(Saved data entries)
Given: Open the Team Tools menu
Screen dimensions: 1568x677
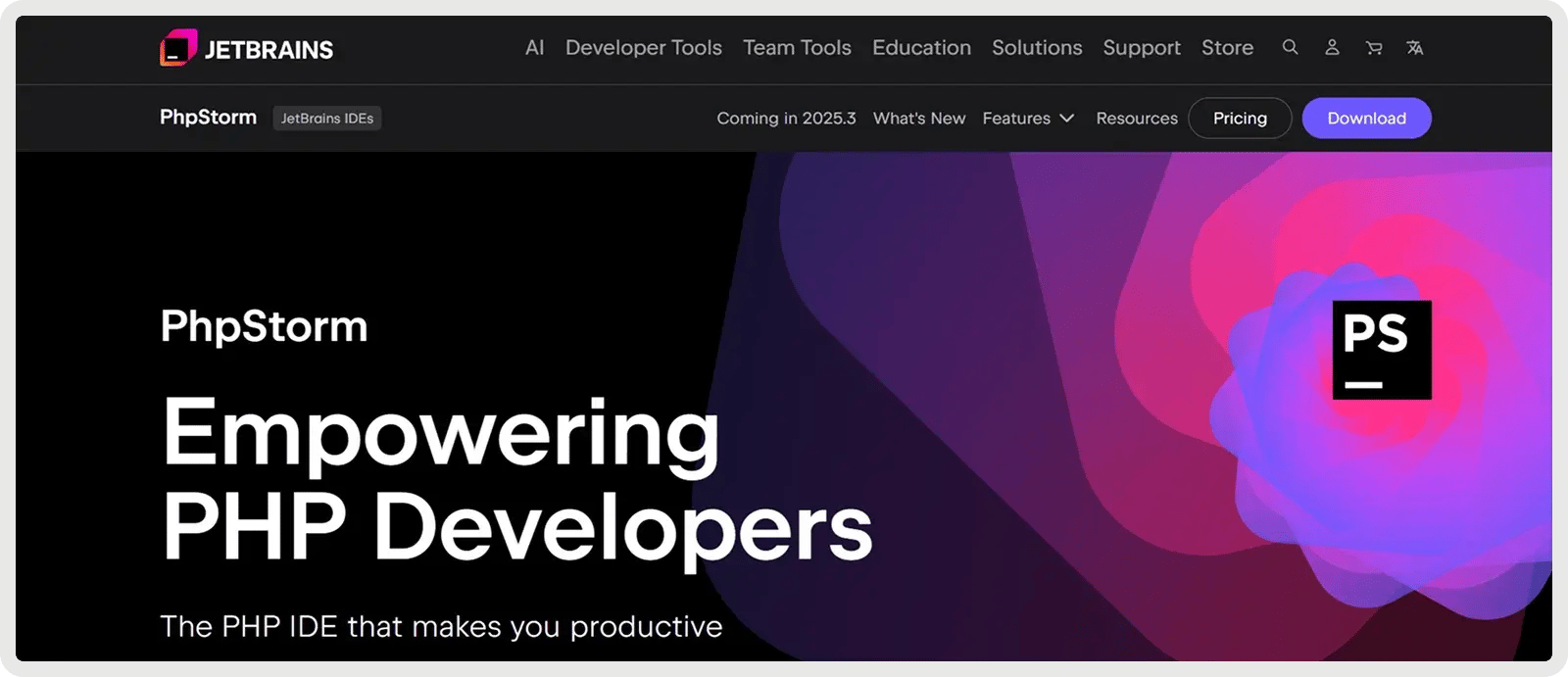Looking at the screenshot, I should point(797,47).
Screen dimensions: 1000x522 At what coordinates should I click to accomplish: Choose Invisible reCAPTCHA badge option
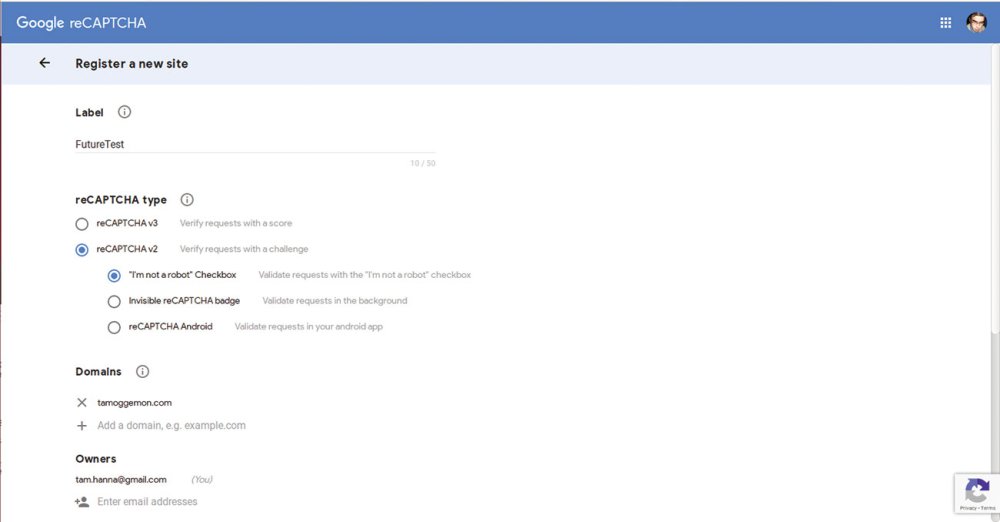pos(114,301)
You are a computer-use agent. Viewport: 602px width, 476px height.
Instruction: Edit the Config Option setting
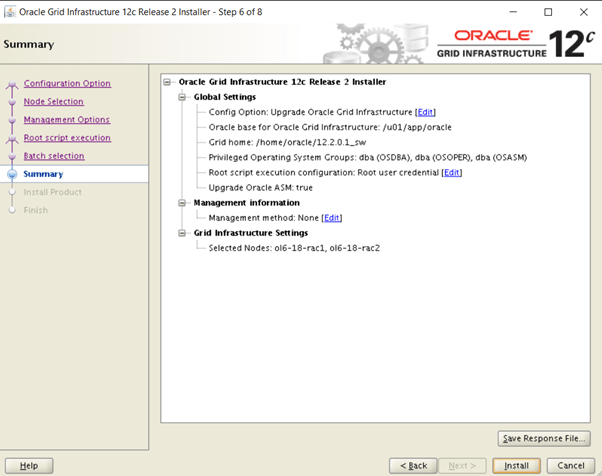point(425,112)
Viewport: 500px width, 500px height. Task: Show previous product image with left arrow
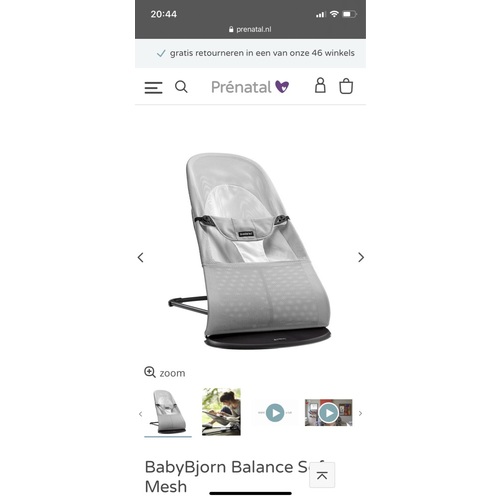pos(140,257)
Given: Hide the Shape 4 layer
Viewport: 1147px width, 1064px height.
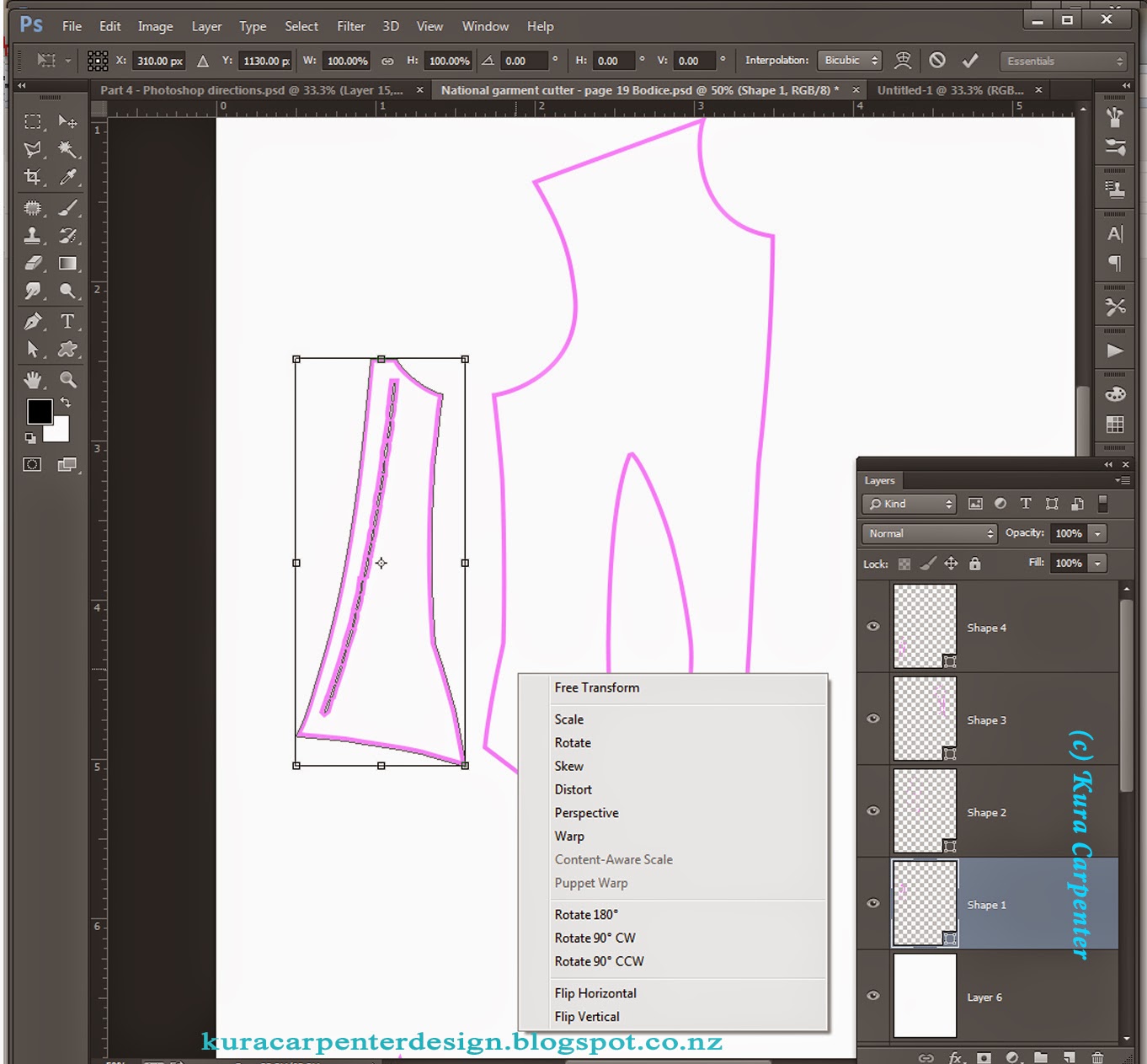Looking at the screenshot, I should (873, 626).
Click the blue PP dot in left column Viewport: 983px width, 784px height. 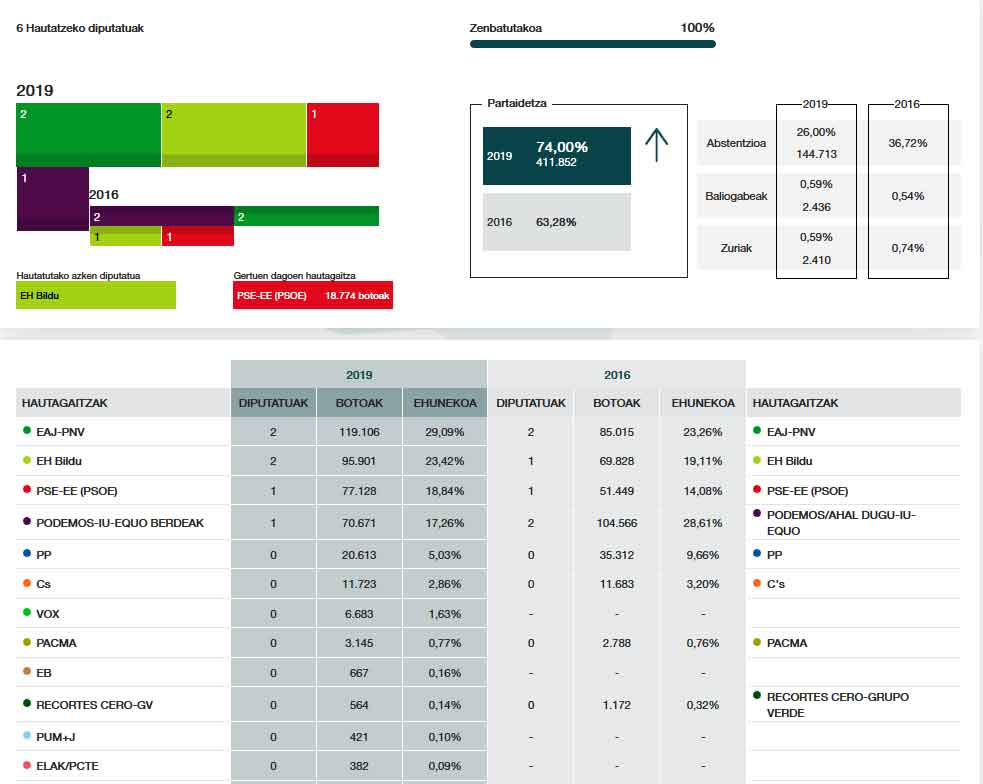pos(26,553)
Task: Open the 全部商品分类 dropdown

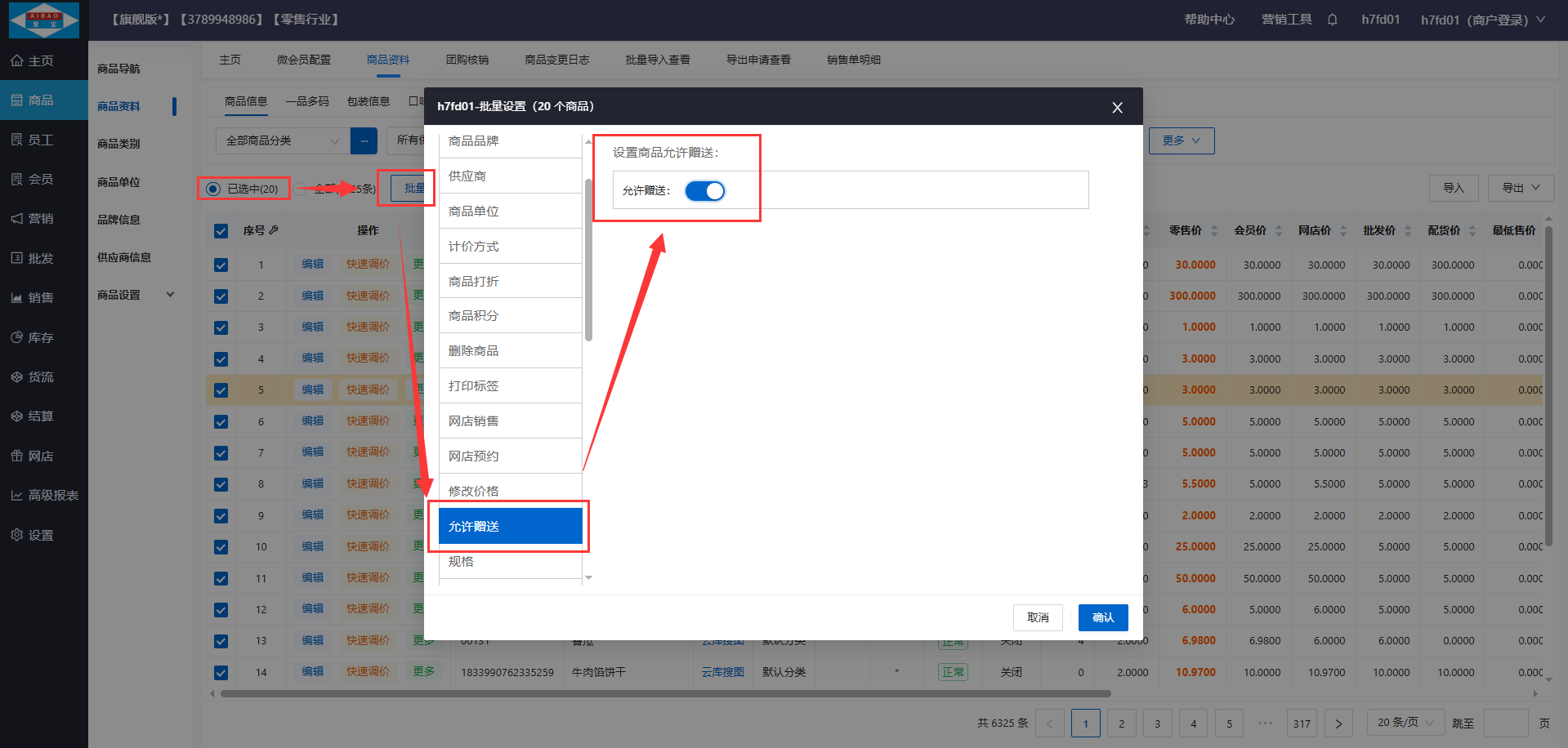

- [Exercise details] What lines above hold the word "Open"? Pull each one out.

- [Result]
Given: Open the Team Tools menu
Task: Open the 全部商品分类 dropdown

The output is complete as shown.